Tuberculosis (TB) kills more people annually than any other infectious disease. According to the World Health Organization (WHO), 490,000 people developed multidrug-resistant TB in 2016 alone—and infection rates are rising. Developing ways to extend the lifespan of existing antibiotics, as well as new treatments that will work alongside existing TB therapies, will be critical in the years to come. However, traditional drug discovery can be a long and difficult process. In a newly published study, a group of NIAID-funded researchers describe an unusually detailed and fruitful exploration of a single protein pathway in Mycobacterium tuberculosis (Mtb), the bacterium that causes TB; the researchers hope to exploit this pathway’s weaknesses to find a new weapon against TB.
The study, described in the April 25th edition of Science Translational Medicine, focuses on one key step in the process by which Mtb constructs its cellular membrane. A protein called biotin protein ligase (BPL) binds a biotin molecule to another construction protein. This activates the construction protein allowing it to create the lipids which later make up the bulk of the Mtb cell membrane. By introducing a BPL inhibitor, called Bio-AMS, the researchers suspected that they could significantly weaken the bacterium’s ability to renovate its own cell membrane. This, in turn, might make the bacteria more vulnerable to existing antibiotics, or even halt its growth entirely.
To probe the role of BPL in Mtb survival, the researchers developed a set of experiments to test this pathway under a variety of conditions. They first applied Bio-AMS to Mtb in vitro—and confirmed that Bio-AMS was lethal to the bacteria. To see whether Mtb might eventually become resistant to Bio-AMS, the researchers also sequenced the genome of the few Bio-AMS-resistant bacteria they found, pinpointing a mutation in the rv3405c gene that grants immunity to Bio-AMS.

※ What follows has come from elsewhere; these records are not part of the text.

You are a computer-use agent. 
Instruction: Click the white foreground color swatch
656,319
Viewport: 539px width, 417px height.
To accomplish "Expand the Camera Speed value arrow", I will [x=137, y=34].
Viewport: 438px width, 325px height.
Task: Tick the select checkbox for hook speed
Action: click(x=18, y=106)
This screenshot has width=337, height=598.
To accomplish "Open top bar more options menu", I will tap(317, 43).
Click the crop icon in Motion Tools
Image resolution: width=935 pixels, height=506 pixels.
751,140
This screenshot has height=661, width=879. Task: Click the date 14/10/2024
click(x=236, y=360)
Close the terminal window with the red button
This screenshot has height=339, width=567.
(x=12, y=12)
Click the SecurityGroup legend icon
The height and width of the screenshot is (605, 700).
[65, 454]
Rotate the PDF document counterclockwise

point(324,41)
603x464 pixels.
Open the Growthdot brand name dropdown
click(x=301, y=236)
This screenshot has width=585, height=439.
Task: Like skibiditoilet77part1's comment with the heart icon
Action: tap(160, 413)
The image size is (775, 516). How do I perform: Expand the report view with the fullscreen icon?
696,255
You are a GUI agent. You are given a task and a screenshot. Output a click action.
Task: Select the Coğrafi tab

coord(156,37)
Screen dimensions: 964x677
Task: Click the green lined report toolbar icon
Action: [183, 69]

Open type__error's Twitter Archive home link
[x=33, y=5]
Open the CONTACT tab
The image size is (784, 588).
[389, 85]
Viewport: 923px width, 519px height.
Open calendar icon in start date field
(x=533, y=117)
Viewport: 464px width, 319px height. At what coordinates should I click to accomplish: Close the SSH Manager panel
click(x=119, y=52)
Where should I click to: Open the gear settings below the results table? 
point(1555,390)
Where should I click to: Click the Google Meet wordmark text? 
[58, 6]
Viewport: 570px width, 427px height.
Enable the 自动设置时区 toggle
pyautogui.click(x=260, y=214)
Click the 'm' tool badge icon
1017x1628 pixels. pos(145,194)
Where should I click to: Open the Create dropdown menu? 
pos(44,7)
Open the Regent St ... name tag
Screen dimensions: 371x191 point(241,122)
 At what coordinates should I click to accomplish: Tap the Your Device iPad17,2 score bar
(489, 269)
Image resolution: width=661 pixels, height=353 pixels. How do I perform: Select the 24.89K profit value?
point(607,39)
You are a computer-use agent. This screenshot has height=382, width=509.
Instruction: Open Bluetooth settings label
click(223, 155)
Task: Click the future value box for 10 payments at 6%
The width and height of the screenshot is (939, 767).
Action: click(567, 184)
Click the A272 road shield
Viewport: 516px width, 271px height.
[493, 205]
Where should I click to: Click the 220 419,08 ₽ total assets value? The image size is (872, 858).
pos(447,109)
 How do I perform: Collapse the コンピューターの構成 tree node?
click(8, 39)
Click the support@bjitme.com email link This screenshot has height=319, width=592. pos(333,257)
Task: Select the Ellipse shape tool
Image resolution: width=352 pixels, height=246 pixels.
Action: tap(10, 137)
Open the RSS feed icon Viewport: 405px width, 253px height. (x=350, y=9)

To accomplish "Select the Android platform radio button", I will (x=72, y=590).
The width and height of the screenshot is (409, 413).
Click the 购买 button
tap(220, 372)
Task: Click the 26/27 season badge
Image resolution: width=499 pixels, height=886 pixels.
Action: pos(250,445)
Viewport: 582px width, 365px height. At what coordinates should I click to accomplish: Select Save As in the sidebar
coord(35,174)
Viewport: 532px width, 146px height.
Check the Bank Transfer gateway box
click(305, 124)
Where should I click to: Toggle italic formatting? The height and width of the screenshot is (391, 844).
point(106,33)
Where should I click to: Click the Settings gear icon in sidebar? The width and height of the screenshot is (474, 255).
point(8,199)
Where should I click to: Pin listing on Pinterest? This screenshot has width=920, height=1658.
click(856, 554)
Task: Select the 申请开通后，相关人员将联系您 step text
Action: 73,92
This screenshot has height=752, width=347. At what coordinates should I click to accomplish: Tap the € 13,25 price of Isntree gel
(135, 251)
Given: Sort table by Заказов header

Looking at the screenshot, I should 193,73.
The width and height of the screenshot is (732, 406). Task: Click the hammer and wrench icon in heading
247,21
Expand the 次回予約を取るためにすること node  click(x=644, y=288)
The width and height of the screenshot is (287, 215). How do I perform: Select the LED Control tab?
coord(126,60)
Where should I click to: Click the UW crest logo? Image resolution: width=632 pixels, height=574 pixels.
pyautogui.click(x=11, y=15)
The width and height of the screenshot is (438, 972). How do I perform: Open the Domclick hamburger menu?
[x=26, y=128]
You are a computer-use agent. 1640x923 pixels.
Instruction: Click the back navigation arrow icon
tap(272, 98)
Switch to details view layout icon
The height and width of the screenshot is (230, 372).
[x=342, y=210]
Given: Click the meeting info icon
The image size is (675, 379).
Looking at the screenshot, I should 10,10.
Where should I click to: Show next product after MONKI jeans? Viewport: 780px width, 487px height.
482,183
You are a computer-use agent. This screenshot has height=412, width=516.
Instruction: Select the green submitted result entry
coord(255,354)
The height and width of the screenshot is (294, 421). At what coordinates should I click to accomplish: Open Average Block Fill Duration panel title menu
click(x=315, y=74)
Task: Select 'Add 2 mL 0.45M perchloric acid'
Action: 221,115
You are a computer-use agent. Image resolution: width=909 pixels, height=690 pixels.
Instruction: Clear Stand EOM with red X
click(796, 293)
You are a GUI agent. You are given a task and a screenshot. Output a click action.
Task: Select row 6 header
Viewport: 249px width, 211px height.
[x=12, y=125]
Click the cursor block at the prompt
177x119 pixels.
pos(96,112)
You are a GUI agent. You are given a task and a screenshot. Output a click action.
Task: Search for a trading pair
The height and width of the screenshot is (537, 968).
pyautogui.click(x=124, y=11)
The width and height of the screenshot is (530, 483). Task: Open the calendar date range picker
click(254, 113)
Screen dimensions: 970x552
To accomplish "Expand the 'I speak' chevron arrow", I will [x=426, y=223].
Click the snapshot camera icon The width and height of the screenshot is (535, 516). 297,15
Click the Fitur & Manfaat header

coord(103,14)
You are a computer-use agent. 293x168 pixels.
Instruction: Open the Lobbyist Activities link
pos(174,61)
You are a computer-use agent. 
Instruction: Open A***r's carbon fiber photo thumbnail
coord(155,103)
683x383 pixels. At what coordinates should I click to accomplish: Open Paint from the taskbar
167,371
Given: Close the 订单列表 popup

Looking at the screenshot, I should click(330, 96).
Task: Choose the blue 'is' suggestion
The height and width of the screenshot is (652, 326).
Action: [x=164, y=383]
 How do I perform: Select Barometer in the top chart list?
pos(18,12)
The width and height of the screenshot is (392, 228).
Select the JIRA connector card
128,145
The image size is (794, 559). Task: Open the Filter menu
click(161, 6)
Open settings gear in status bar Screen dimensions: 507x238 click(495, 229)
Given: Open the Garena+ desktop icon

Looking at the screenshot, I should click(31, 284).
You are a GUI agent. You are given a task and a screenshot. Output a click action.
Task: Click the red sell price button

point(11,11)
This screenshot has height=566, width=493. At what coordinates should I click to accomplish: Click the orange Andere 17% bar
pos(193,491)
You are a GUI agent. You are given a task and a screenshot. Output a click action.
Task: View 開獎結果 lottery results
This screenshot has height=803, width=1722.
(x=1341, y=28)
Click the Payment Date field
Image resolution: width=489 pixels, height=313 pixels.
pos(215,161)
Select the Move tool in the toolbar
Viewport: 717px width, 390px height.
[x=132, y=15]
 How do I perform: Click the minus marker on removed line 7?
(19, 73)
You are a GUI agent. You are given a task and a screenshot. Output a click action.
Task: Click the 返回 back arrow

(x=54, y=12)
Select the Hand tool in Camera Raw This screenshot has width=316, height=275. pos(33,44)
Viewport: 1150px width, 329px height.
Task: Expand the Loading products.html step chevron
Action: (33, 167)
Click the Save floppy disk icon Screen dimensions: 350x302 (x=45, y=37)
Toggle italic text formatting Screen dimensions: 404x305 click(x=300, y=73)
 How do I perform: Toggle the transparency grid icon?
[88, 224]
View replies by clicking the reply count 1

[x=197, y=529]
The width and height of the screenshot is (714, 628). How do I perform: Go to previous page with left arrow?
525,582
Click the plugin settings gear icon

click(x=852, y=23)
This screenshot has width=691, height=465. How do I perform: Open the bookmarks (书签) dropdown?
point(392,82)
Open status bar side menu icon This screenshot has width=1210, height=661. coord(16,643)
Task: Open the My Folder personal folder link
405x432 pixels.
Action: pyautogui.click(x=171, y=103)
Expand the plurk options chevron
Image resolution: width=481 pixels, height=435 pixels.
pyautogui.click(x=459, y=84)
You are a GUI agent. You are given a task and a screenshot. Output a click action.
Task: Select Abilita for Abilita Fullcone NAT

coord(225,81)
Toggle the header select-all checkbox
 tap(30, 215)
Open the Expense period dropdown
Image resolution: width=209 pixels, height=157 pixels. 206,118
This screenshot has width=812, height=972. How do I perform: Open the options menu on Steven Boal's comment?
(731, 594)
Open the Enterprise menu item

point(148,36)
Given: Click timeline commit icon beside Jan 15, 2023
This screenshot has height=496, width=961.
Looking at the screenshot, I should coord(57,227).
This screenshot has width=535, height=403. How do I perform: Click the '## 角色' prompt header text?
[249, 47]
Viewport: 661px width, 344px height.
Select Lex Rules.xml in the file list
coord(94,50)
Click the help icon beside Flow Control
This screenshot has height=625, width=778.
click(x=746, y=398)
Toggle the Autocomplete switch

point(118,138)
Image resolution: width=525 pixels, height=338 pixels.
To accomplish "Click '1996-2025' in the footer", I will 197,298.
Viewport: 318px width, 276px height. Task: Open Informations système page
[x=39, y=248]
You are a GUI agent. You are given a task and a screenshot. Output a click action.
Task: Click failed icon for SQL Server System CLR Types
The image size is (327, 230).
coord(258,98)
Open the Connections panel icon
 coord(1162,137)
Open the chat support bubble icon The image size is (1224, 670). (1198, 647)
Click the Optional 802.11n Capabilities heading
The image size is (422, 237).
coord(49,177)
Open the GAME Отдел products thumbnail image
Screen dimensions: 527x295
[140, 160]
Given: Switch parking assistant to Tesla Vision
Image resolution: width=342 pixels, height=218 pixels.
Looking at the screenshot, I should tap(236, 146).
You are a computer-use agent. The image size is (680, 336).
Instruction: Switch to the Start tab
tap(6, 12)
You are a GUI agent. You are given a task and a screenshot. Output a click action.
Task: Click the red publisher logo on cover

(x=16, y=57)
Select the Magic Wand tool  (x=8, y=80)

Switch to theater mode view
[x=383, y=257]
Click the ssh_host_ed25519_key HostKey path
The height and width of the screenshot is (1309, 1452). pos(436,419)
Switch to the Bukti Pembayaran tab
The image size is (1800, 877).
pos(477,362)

The researchers then wanted to prove that inhibiting the action of BPL impacts Mtb growth in the mice. Since small animals, such as mice, have a fast metabolism and quickly eliminate drugs, they could not measure the effects of Bio-AMS on BPL directly in the animals. To overcome this limitation, the researchers first went back to the test tube and used a hollow-fiber system to test the effect of precisely-measured, fluctuating concentrations of Bio-AMS on Mtb, mimicking what might occur in mice.
After observing that Bio-AMS was still effective under those conditions, the researchers then used a second strategy to study what happens when Mtb can no longer produce enough BPL to remodel its cell membrane. They infected mice with an engineered strain of Mtb in which the production of BPL could be turned down on command. When treated with human first-line TB drugs, once Mtb was deprived of the ability to make BPL, and thus unable to make a fully functional outer cell envelope, it became much more vulnerable to rifampin and ethambutol, but seemed to be better able to avoid killing by isoniazid – highlighting the role of the outer surface of Mtb in modulating drug efficacy.
In all, as the researchers concluded, BPL appears to be a promising target for future research. This approach is fairly new: Through the combined use of laboratory tests that mimic fluctuating concentrations of drugs, as they are encountered in animals, and Mtb mutants in which the production of key proteins can be regulated in animals, the researchers were quickly able to assess whether interfering with a particular protein in Mtb could have negative consequences for the pathogen. Bio-AMS may not be suitable as a viable new drug candidate, but with these studies in hand, the researchers have developed an unusually-nuanced view of how BPL helps Mtb survive, which may provide insight into how to proceed to come up with new drug molecules that have the same activity as Bio-AMS.